Dans la mesure où vous quittez une situation de communication qui implique l’idée de hiérarchie et de neutralité, bref, lorsque vous vous retrouvez sur un pied d’égalité, avec vos amis, vos proches, vous pouvez utiliser le registre familier. Inutile de décrire ce registre que vous maniez à la perfection ! Abréviations, ruptures syntaxiques, vocabulaire familier sont les maîtres mots de ce niveau de langue.

Par exemple :
« Z’ont pris le p’tit dèj sur le pouce »… ou encore « ça caille cet aprèm’! »

Palabrons un peu sur le firmament : registre soutenu

Les experts en littérature et en rhétorique ne s’y tromperont pas : le registre soutenu est très rare à l’oral.
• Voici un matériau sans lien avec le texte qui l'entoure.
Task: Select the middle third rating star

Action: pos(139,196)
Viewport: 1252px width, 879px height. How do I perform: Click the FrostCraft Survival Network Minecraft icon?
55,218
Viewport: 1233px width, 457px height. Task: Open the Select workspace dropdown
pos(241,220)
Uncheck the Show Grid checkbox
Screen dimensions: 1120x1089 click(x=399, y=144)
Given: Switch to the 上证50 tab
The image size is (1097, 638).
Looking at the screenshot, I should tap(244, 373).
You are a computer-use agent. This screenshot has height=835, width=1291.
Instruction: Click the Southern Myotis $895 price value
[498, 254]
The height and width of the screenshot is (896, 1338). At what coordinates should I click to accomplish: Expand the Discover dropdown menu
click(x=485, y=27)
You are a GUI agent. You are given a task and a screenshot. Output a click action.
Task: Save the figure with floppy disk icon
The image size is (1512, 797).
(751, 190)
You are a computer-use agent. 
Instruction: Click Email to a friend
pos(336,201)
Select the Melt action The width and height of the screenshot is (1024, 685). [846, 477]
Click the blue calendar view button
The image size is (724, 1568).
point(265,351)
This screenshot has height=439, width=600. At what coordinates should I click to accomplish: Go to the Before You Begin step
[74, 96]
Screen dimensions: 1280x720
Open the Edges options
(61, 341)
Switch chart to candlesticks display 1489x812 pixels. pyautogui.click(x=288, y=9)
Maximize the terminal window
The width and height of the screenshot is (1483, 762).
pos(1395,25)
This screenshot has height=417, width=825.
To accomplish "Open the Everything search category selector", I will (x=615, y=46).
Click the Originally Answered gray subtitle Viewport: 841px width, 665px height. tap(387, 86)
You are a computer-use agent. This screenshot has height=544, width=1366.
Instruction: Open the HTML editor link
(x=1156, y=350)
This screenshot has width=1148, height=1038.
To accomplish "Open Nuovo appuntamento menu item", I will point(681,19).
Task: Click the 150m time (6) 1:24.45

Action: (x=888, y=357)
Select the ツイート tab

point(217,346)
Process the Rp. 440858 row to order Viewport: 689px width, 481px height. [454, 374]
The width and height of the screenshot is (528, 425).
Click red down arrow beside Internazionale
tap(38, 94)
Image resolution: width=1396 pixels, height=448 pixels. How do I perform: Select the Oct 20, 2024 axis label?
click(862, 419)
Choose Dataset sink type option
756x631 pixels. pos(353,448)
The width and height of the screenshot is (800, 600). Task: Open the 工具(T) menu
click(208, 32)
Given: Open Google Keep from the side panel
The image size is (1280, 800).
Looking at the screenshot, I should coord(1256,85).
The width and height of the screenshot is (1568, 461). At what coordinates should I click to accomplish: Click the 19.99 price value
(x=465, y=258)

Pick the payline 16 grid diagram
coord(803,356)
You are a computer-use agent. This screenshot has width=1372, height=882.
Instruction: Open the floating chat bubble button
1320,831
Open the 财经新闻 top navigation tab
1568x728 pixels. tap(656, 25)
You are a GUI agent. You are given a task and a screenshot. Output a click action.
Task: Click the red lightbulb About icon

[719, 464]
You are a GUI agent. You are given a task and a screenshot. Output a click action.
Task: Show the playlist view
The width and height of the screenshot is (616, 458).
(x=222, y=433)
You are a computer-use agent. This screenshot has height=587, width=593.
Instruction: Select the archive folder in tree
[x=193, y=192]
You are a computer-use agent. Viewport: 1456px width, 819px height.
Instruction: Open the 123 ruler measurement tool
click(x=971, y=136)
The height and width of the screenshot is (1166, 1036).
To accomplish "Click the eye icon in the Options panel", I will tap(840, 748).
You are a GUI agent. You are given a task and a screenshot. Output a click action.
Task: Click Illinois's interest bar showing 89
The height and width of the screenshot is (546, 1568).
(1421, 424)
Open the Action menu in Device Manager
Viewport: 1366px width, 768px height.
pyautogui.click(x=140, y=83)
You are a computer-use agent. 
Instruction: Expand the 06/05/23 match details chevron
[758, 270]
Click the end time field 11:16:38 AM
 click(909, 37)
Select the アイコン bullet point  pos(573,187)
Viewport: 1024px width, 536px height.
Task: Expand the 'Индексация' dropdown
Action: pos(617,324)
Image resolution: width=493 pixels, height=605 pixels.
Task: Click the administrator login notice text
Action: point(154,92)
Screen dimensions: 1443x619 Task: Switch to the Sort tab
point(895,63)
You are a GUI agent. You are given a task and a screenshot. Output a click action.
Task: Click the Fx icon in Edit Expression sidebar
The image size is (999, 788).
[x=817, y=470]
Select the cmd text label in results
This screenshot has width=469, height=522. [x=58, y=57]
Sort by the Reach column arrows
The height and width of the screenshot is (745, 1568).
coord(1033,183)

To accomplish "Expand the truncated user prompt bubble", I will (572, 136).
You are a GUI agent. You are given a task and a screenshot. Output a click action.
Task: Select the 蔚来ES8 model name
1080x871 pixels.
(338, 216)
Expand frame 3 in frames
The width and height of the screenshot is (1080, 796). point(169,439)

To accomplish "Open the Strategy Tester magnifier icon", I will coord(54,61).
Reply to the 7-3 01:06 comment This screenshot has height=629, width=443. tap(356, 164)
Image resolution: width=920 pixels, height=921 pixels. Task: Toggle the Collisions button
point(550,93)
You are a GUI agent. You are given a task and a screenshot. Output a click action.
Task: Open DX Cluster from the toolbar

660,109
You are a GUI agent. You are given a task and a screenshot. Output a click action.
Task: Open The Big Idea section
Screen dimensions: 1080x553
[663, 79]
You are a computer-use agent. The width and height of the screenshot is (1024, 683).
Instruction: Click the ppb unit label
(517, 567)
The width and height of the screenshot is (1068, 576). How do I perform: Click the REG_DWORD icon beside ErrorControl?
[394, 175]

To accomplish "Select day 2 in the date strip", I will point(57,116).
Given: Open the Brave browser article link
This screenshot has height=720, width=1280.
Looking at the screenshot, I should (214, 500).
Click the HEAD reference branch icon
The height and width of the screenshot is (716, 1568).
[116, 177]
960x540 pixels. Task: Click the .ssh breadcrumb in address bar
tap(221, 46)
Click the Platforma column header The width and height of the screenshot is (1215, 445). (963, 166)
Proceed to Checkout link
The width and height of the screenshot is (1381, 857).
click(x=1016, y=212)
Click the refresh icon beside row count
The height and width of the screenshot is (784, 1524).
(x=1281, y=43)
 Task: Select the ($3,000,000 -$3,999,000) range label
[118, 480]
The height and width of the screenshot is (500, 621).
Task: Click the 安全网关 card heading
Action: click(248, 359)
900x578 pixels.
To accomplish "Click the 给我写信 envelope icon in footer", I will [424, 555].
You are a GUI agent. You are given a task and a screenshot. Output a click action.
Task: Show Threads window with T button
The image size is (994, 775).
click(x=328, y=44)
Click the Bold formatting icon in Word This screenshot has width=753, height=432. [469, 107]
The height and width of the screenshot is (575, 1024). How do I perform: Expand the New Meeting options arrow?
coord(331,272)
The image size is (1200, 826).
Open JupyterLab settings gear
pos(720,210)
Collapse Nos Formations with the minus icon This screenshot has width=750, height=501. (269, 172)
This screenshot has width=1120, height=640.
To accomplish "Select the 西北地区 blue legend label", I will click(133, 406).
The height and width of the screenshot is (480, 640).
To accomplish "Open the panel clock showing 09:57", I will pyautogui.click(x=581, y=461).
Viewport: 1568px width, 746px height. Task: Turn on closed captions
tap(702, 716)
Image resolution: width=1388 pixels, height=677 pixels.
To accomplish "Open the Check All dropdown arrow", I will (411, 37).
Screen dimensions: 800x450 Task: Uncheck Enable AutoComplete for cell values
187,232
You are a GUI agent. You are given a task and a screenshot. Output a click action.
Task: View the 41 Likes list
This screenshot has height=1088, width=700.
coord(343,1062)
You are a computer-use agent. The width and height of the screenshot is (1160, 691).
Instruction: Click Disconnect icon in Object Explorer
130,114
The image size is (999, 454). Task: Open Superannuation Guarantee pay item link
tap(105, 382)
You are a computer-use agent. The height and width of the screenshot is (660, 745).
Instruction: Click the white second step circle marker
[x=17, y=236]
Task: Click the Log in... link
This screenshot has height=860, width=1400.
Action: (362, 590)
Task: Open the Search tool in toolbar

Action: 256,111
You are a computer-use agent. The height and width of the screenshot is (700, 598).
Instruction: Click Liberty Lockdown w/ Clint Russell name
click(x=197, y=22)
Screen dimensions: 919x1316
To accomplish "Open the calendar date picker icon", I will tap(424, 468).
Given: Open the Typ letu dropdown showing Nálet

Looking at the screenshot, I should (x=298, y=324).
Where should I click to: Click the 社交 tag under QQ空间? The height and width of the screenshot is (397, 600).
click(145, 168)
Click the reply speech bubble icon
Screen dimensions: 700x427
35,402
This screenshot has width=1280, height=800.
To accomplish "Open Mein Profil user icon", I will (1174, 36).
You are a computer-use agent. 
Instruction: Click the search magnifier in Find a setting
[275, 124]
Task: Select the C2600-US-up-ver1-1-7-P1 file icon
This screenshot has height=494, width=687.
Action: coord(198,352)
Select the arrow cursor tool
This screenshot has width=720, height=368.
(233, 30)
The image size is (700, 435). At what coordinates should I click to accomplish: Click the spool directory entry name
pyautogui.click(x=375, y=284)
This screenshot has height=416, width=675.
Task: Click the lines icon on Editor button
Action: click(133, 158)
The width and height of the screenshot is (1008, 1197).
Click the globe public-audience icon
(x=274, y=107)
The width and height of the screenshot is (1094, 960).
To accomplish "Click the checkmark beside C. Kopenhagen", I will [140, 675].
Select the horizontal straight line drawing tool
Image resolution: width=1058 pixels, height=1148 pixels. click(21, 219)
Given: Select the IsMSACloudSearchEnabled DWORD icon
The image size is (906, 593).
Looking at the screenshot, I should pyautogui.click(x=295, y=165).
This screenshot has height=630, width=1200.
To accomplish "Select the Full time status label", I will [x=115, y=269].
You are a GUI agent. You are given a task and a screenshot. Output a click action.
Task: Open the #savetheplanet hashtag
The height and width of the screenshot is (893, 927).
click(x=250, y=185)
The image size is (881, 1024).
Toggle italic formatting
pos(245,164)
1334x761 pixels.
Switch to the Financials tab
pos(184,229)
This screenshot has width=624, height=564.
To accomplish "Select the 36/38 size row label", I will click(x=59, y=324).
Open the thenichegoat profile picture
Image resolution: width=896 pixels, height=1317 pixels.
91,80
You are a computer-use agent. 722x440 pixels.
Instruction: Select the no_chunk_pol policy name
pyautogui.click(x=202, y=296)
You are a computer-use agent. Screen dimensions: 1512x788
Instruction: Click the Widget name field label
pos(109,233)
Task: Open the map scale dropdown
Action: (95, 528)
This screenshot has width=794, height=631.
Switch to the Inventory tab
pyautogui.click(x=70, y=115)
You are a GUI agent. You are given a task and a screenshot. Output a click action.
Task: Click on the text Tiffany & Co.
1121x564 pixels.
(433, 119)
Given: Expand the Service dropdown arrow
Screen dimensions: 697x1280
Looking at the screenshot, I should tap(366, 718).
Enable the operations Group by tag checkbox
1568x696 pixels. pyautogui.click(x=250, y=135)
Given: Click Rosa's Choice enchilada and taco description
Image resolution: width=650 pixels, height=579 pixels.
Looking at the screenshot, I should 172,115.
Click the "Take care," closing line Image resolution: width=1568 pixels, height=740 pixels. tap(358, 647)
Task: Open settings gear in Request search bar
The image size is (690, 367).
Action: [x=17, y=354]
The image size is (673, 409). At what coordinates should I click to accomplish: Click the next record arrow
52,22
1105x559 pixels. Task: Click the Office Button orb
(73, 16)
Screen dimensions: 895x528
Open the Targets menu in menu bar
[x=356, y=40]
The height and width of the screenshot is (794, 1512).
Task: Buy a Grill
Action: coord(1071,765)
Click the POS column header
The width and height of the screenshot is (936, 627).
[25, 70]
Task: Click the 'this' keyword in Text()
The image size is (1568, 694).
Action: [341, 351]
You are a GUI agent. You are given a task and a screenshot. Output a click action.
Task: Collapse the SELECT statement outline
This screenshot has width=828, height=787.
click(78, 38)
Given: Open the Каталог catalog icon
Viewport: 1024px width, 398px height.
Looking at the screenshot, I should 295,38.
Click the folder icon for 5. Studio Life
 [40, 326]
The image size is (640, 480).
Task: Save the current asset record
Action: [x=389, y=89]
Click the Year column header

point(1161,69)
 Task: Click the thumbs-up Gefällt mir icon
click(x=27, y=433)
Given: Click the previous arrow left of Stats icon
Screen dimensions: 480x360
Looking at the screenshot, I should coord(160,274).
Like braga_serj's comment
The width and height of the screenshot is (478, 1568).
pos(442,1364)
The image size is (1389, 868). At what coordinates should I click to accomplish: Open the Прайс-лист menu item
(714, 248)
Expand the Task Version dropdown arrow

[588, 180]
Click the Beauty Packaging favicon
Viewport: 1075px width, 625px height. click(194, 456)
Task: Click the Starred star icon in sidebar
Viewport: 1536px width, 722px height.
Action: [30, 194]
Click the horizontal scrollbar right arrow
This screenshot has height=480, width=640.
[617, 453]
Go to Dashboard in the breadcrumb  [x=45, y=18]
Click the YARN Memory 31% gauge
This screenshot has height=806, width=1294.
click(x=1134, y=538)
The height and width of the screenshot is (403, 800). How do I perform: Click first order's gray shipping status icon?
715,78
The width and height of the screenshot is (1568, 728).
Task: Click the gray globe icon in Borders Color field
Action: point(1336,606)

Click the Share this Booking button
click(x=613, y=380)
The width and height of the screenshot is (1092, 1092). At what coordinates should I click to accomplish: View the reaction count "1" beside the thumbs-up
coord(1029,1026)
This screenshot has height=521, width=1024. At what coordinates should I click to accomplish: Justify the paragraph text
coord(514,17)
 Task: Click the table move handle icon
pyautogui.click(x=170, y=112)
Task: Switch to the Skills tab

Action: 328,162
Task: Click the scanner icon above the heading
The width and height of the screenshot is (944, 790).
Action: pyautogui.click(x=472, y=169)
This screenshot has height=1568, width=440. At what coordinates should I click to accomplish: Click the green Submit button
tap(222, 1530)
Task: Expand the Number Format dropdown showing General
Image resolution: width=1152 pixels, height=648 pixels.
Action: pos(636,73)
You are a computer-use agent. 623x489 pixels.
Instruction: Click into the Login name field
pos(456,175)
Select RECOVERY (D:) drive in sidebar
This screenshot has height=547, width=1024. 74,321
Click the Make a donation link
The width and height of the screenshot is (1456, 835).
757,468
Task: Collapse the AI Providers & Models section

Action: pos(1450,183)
Bien souvent cantonné à l’écrit, il vient dire une haute maîtrise du langage et une certaine forme de distinction.

Passé maître dans l’emploi du subjonctif imparfait et des tournures stylistiques alambiquées, il s’impose dans des phrases longues, autrement appelées périodes.

Comparez maintenant :

– Où habites-tu ?
– Ta piaule, elle est où ?
– Où demeures-tu ?

Conclusion

En clair, vous utiliserez surtout le langage courant, ce qui ne veut pas dire que les règles de grammaire ne seront qu’approximativement respectées. Dans vos rapports écrits et mémoires de toutes sortes, pas question d’employer le registre soutenu qui serait dans ces circonstances incongru. Vous n’êtes ni Racine ni Chateaubriand. Ce n’est pas une raison pour laisser les “ grolles ”, les “ meufs ”, les “ je te kiffe ” envahir les amphithéâtres.